ASSIGNMENT: Every line holding the string "agent" should be copied from the listing.

DATA SHOWN:

▼

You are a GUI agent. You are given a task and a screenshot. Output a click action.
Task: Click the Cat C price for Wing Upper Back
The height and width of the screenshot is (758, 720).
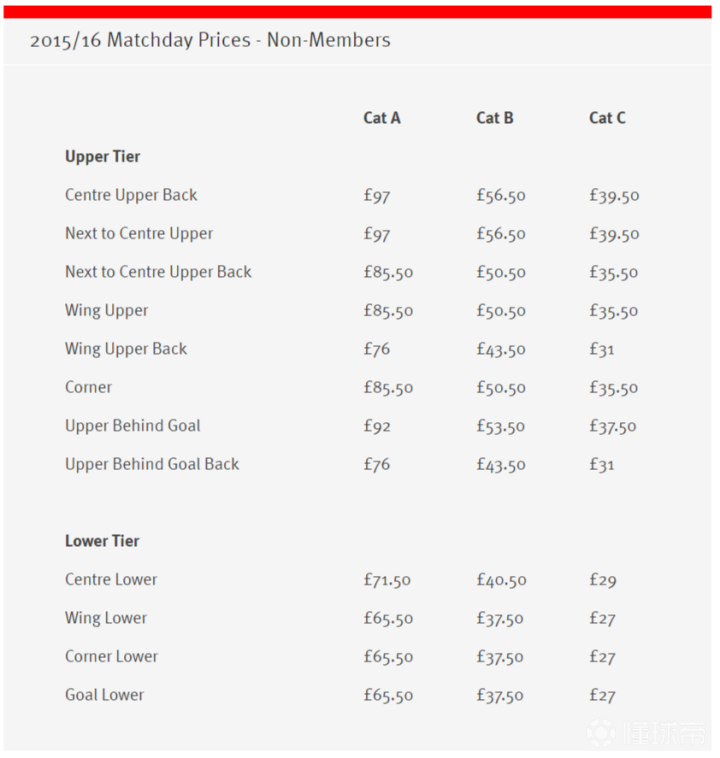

▲
▼

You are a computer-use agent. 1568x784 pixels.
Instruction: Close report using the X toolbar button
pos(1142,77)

▲

EXERCISE ANSWER:
You are a GUI agent. You are given a task and a screenshot. Output a click action.
You are a computer-use agent. 1568x784 pixels.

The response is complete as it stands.